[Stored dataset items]
-=-=-

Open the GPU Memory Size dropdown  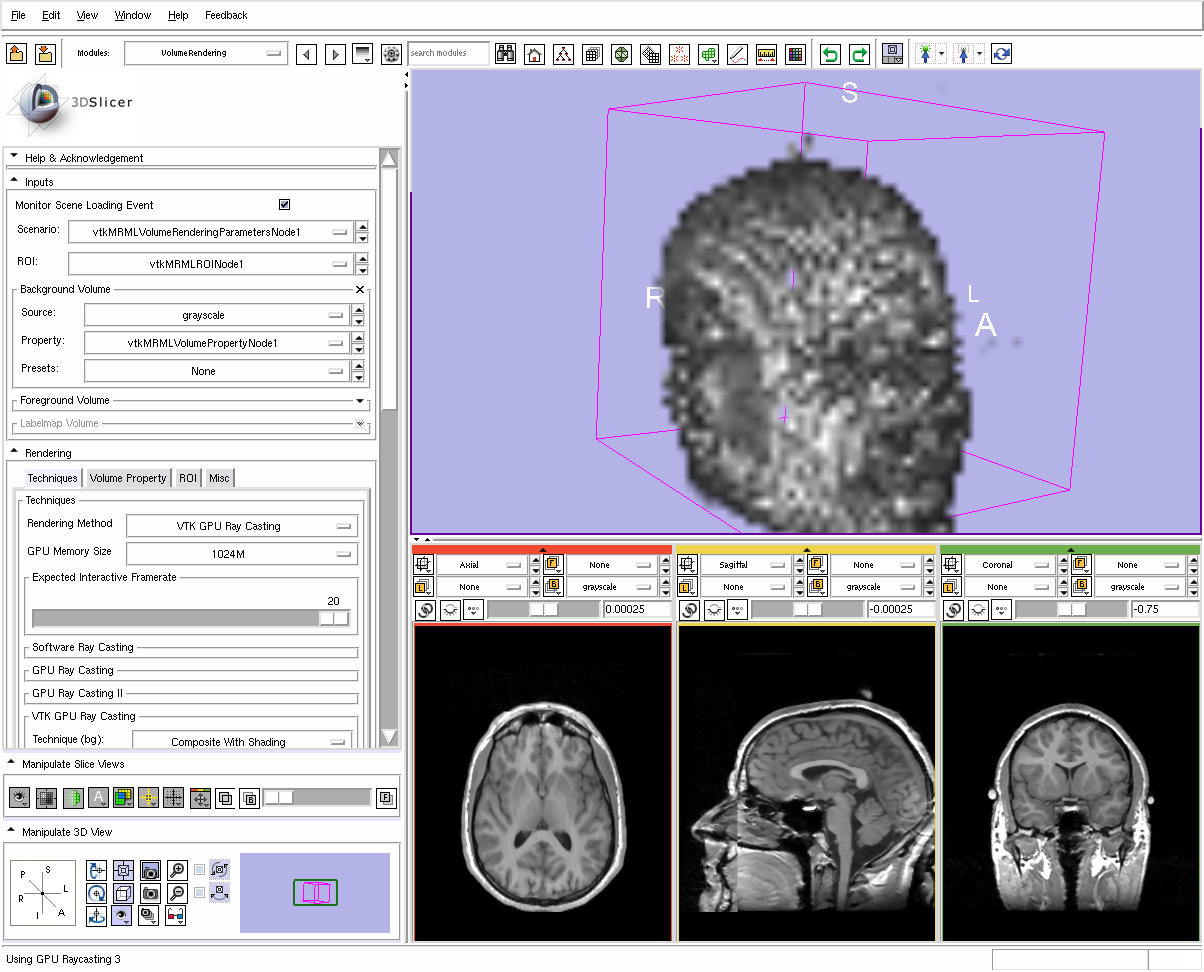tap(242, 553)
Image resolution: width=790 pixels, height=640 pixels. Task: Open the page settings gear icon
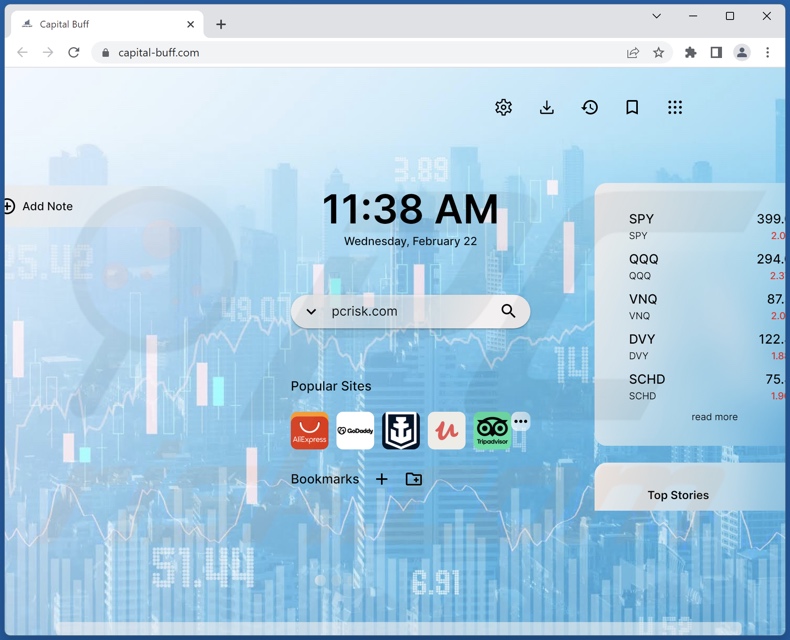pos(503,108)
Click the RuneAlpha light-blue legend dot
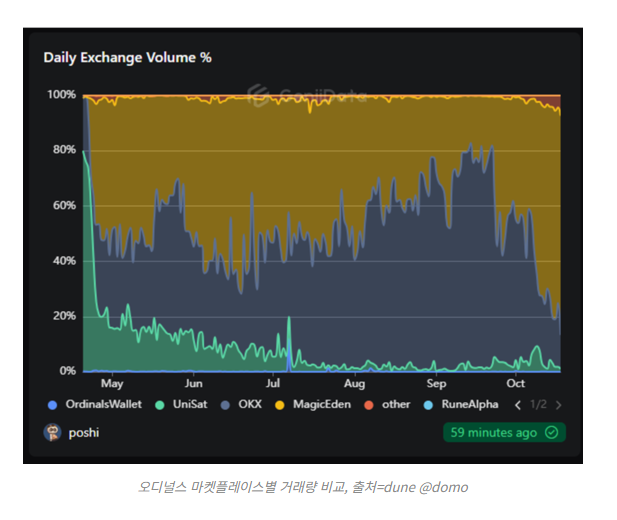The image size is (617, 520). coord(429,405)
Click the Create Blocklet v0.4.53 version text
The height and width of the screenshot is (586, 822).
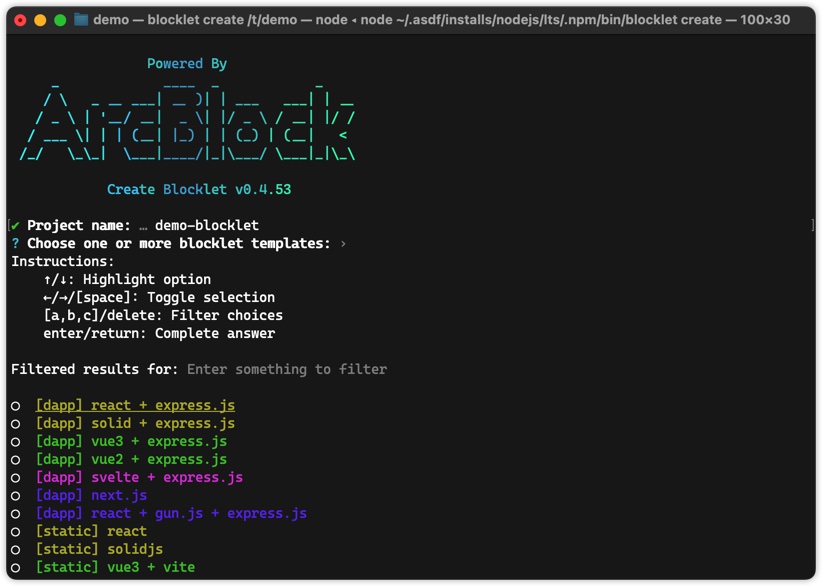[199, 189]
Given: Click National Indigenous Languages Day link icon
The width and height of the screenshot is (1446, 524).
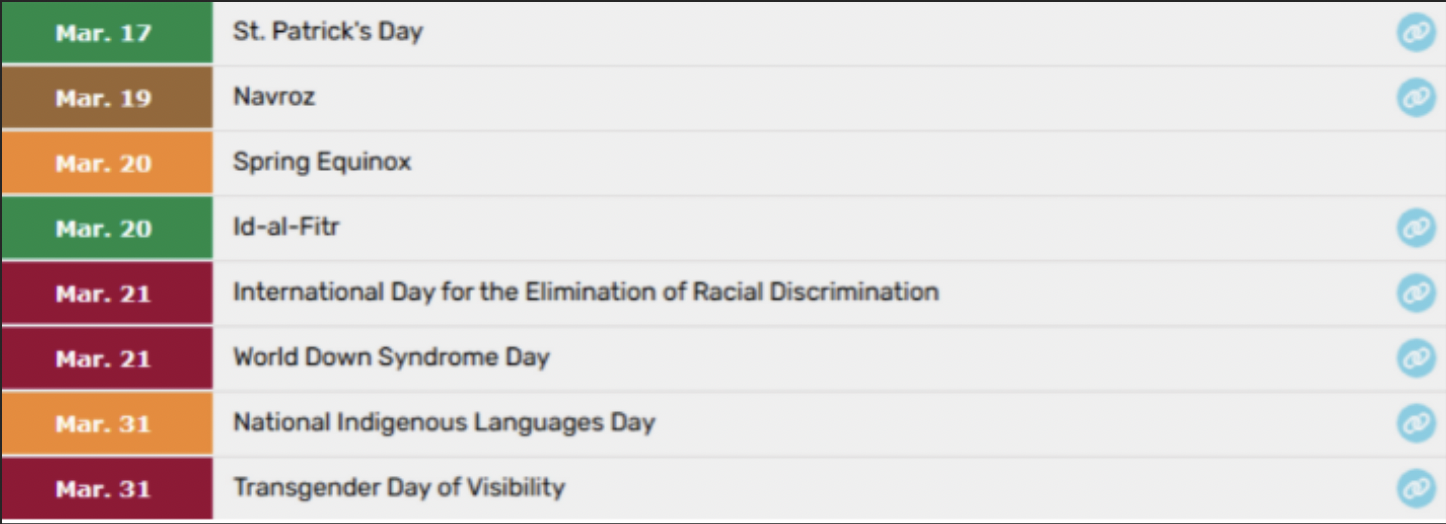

-=-=-

Restate word for word, and only, the lines from the line that contains "Image resolution: width=790" through the end of the data, both included; pictures are not part of the copy.

> **TASK RESPONSE**
Image resolution: width=790 pixels, height=640 pixels. Task: Open the page settings gear icon
pos(503,108)
Click the RuneAlpha light-blue legend dot
The image size is (617, 520). coord(429,405)
Click the Create Blocklet v0.4.53 version text
The height and width of the screenshot is (586, 822).
[199, 189]
Given: Click National Indigenous Languages Day link icon
The width and height of the screenshot is (1446, 524).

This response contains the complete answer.